Assignor represents and warrants to Assignee:

(i)    Organization; Power; Authorization. Assignor is duly organized, validly existing and in good standing under the laws of the State of its organization. The execution and delivery of this Assignment by Assignor, and the performance by Assignor of its obligations under this Assignment (a) are within the power of Assignor; and (b) have been duly authorized by all requisite partnership action and/or limited liability company action and/or corporate action on the part of all of its constituent partners, officers and/or directors and/or members and/or stockholders of Assignor.

(ii)    Title To Interest. Assignor has good, marketable and unencumbered title to the Interest.
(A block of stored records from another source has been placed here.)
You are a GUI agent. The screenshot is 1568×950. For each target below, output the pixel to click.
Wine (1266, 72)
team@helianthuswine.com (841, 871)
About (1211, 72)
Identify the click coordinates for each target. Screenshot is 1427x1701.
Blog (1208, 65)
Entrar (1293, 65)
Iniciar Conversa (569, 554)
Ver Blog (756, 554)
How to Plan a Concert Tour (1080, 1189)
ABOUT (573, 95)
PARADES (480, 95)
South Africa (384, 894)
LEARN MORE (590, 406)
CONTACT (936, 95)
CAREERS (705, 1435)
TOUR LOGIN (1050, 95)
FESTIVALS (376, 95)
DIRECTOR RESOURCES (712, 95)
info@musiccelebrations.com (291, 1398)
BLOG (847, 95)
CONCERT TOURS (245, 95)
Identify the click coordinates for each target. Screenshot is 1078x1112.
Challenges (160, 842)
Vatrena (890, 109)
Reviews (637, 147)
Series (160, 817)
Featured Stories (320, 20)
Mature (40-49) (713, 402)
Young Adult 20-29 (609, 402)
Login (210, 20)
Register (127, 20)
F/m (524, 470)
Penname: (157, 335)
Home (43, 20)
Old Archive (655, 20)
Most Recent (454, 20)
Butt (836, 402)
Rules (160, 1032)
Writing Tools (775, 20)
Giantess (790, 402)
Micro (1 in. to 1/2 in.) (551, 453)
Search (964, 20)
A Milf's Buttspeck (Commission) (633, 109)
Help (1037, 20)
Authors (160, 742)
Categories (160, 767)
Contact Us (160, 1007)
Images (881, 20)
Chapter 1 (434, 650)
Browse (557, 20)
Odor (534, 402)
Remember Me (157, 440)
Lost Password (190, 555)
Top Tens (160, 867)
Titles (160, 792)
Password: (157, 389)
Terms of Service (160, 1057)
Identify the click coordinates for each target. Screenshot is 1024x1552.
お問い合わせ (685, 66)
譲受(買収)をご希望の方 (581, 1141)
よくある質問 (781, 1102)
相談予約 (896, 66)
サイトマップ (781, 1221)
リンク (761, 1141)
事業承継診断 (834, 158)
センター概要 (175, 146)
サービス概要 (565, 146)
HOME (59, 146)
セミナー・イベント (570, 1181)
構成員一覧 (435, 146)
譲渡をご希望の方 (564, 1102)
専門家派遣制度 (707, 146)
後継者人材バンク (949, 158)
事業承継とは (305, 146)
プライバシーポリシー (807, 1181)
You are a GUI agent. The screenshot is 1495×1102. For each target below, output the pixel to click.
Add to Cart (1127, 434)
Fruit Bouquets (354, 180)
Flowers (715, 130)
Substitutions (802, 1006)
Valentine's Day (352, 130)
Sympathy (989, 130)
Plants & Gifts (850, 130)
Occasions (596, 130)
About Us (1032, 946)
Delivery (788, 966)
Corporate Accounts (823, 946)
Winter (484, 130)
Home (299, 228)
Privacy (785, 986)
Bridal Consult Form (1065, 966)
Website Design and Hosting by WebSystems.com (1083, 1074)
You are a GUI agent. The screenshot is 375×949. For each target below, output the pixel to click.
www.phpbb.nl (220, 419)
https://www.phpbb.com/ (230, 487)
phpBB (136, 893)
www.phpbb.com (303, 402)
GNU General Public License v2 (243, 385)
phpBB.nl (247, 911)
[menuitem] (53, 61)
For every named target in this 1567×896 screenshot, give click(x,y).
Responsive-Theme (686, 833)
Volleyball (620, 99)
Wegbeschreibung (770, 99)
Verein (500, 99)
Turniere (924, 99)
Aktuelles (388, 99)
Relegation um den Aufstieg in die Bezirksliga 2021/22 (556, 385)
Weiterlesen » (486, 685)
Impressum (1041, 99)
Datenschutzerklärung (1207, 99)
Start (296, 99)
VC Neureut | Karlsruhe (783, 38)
The Interest has not otherwise been conveyed, sold, transferred, encumbered, pledged, hypothecated or assigned.

(iii)    Enforceability. The persons executing this Assignment on behalf of the Assignor are authorized to do so and this Assignment, when executed and delivered by Assignor, will constitute a legal, valid and binding obligation of Assignor, enforceable against Assignor in accordance with its terms.

This Assignment is made pursuant to that certain Partnership Acquisition Agreement by and among Assignor and Assignee, which Agreement is dated effective as of November 8, 2012.


IN WITNESS WHEREOF, Assignor has executed this Assignment as of the date first above written.

 

ASSIGNOR:
CBL & ASSOCIATES PROPERTIES, INC.
By:  

/s/ Jeffery V. Curry

Name:   Jeffery V. Curry
Title:   Chief Legal Officer

The Assignee hereby accepts the foregoing assignment of the Interest and agrees to be bound by and subject at all times to all of the terms and conditions of the Partnership Agreement as now in effect or hereafter amended, which Partnership Agreement is incorporated herein by reference.

 

ASSIGNEE:
MORTGAGE HOLDINGS, LLC
By:   CBL & Associates Limited Partnership, its sole member
By:   CBL Holdings I, Inc., its general partner
By:  

/s/ Jeffery V. Curry

Name:   Jeffery V. Curry
Title:   Chief Legal Officer

The undersigned, as the remaining partner in the Partnership, hereby consents to the forgoing assignment of the Interest to Assignee, and accepts Assignee as a Partner in the Partnership.

 

CBL & ASSOCIATES LIMITED PARTNERSHIP
By:   CBL Holdings I, Inc., its general partner
By:  

/s/ Jeffery V. Curry

Name:   Jeffery V. Curry
Title:   Chief Legal Officer


SCHEDULE A

A 0.0791% limited partnership interest in CBL/Nashua Limited Partnership (the “Partnership”). If it is subsequently determined that Assignor owned a lesser or greater interest in the Partnership, this Assignment shall be deemed to have transferred Assignor’s entire ownership interest in the Partnership.